» Task to carry out
Each line that has the string "named" must be copied from the records below.

——————

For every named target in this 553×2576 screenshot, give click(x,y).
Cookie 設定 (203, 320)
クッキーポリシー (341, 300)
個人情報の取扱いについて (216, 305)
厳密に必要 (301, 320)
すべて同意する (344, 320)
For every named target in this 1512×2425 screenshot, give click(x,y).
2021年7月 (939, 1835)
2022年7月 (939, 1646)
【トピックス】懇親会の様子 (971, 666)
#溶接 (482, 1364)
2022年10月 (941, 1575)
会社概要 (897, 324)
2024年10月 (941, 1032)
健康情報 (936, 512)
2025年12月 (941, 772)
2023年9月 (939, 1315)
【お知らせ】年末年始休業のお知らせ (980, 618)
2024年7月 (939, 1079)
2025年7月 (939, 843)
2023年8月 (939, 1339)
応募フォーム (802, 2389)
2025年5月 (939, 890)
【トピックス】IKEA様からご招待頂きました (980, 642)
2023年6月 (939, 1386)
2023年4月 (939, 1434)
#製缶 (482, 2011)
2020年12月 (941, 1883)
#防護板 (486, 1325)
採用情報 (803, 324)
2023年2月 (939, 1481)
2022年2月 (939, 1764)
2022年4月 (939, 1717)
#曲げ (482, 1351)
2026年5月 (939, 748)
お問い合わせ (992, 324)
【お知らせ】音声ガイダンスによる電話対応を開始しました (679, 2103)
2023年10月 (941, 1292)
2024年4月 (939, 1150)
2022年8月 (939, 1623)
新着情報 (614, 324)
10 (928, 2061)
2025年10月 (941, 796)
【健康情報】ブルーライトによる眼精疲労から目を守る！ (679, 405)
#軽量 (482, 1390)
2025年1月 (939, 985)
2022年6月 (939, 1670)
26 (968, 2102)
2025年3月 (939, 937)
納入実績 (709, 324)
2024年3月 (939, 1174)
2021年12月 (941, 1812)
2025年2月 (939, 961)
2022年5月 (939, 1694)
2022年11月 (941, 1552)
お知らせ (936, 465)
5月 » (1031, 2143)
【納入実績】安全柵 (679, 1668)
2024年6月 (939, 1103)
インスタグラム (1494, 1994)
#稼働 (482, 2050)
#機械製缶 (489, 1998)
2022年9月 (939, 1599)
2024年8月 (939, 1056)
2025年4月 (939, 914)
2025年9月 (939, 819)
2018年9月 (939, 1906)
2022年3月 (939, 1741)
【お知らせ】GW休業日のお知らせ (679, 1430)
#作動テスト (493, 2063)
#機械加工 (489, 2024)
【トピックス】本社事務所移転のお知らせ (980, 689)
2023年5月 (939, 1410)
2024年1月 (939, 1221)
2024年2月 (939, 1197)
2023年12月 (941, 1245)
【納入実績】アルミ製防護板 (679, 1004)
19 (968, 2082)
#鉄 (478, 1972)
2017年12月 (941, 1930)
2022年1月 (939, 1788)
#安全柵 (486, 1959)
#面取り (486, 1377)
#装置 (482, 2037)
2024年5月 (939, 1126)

——————

» Task result
For every named target in this 553×2576 screenshot, give click(x,y).
For every named target in this 1512×2425 screenshot, give click(x,y).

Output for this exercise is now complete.